### EXCERPTED PASSAGE
▬▬▬▬▬▬

Friday, February 26, 2010

Yet more OCLC

I have in hand a letter from Clifford H. Haka, Director of the Michigan State University Libraries, addressed to "ILL Partners" and dated February 24, 2010. The letter is a response to Larry Alford's document in my previous post. I will try to represent the facts he presents here as accurately as possible, and to distinguish those from my own opinions.

FACTS (from the letter)

MSU libraries chose to move their cataloging from OCLC to SkyRiver in a cost saving effort. They expect to save about $80,000 per year. Because MSU uses OCLC for ILL, they intended to pay to have their records loaded into OCLC. The OCLC service charge list gives the price for this service as $0.23 per record.

However, when MSU requested the upload service, OCLC offered them a price of $54,000 for five months (presumably end of fiscal year?), which would amount to $74,000 per year for 26,000 records, or $2.85 per record. (Some of this would be offset by cataloging credits.)

MSU has decided that they cannot afford this, and therefore will not be uploading current cataloging into OCLC. Haka says: "While we will continue with OCLC for ILL, I regret that our newer holdings will not be available for others to consult."

Now My Take

I find it astonishing that any corporation would choose to punish customers rather than to work to win them back. I also find it astonishing that OCLC is willing to keep current customers through threats and fear. Essentially, MSU is being made an example: if you move your cataloging to a competitor, we'll cut you out of OCLC services. This is a lesson for anyone else thinking of moving to SkyRiver or some other service.

▬▬▬▬▬▬

### INFORMATION PROVIDED
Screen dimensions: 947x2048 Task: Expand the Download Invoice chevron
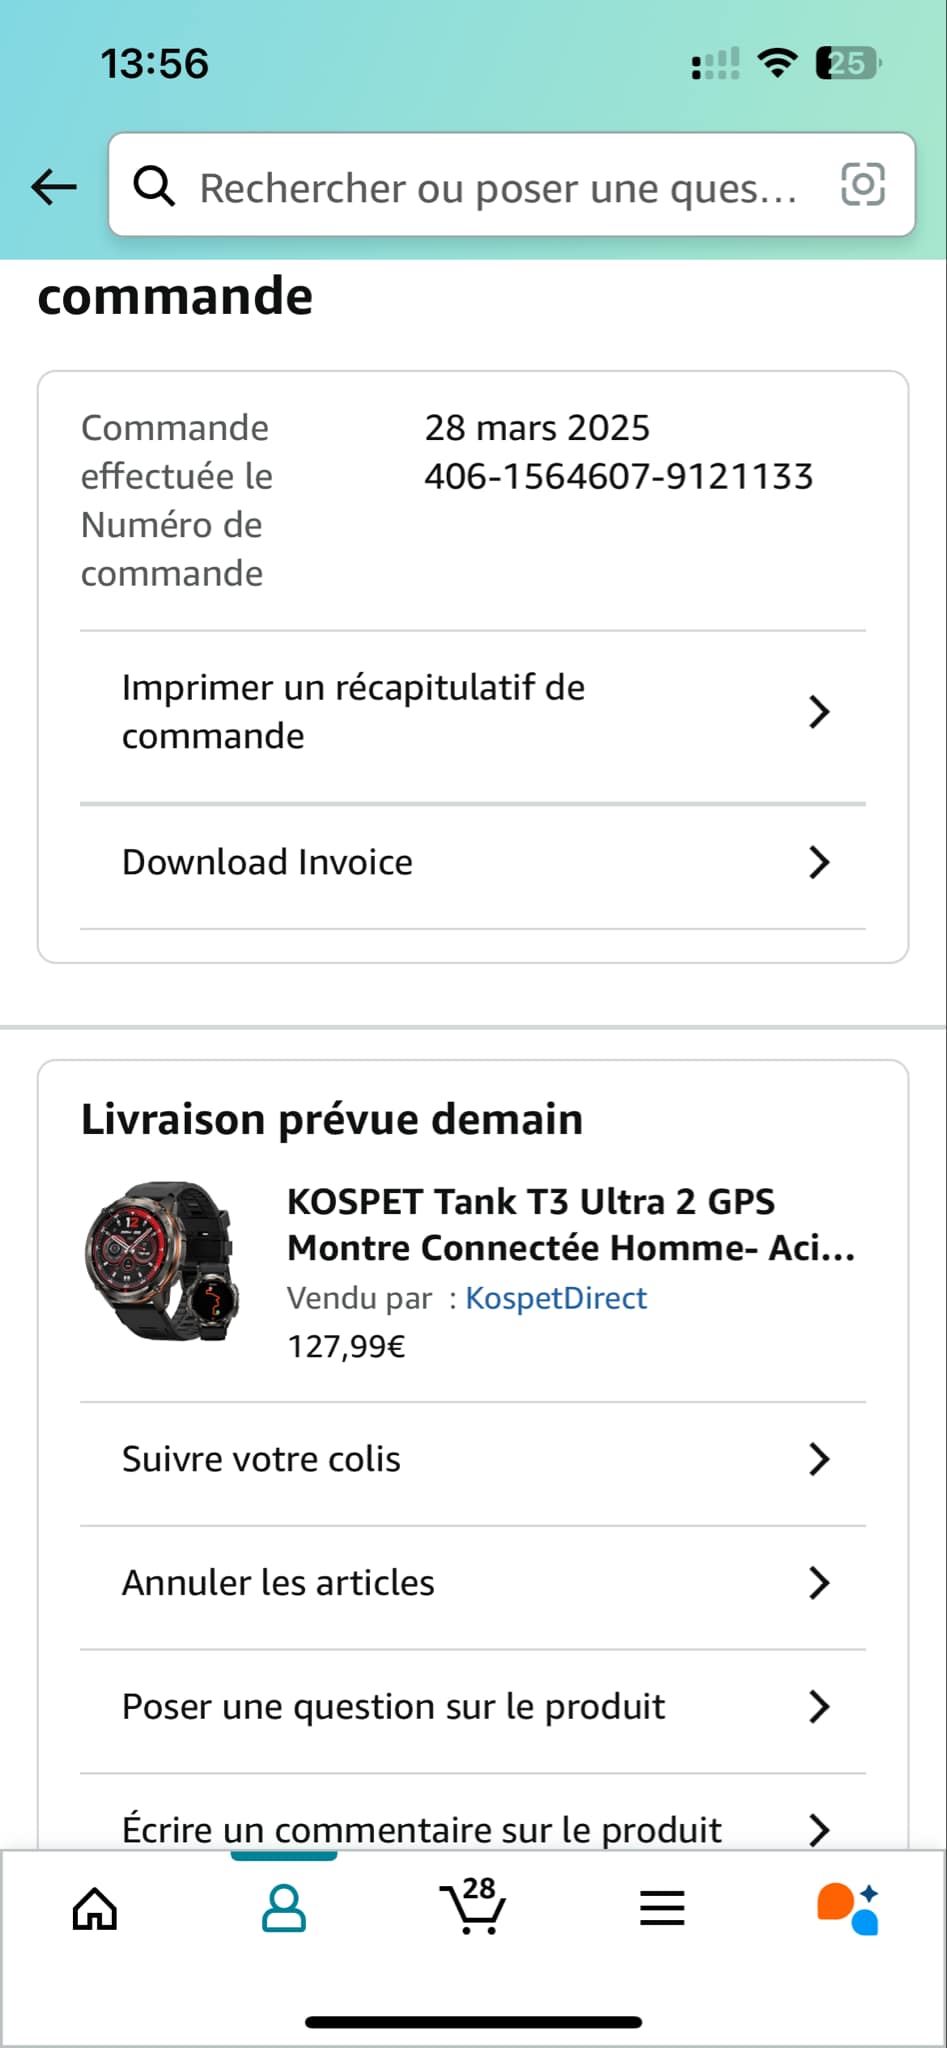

▬▬▬▬▬▬

### YOUR TASK
Resume the blog post on Michigan State University Libraries and OCLC's upload pricing, writing on from the end of its last paragraph.

### TASK ANSWER
As Haka points out in his letter, the OCLC database has a huge number of records that were not created through OCLC cataloging services. When the RLIN cataloging service still existed, many libraries that did their cataloging in RLIN uploaded those records to OCLC so that they could use the OCLC ILL service. They paid an amount similar to the $0.23 that Haka quoted from the current price list. This ability to upload (economically, I should add) is directly in support of the stated goal of maintaining WorldCat's value as a union catalog. The more complete the catalog, the more value it has for services like ILL, resource sharing, and collection development. Yet it is OCLC's action that is devaluing WorldCat by deliberately setting an upload price that MSU obviously cannot support economically. This tells me that the real issue is not the "value of WorldCat" but the revenue that OCLC receives from cataloging.

Business 101 would tell you that the existence of a competitor brings prices down in the sector. If you can't meet your competitor's price, then you can try to keep your customers through a superior product and better services, but for some price will be the main factor. If someone else can provide the same service at a better price, your customers will go there.

It seems to me, and Haka alludes to this, that OCLC's reliance on cataloging revenue may be in trouble, not just because of SkyRiver but also because of the Internet: it is now very easy for anyone to store and move metadata on the public Internet. The number of sites dedicated to the same materials that one finds in libraries in increasing rapidly. We have Amazon, Google Books, LibraryThing, Open Library, IMDB, and on and on. They all have metadata describing the things in their focus. It's not the same as library metadata, but the library catalog is no longer, and not by any means, an exclusive source of description for books, films, or music.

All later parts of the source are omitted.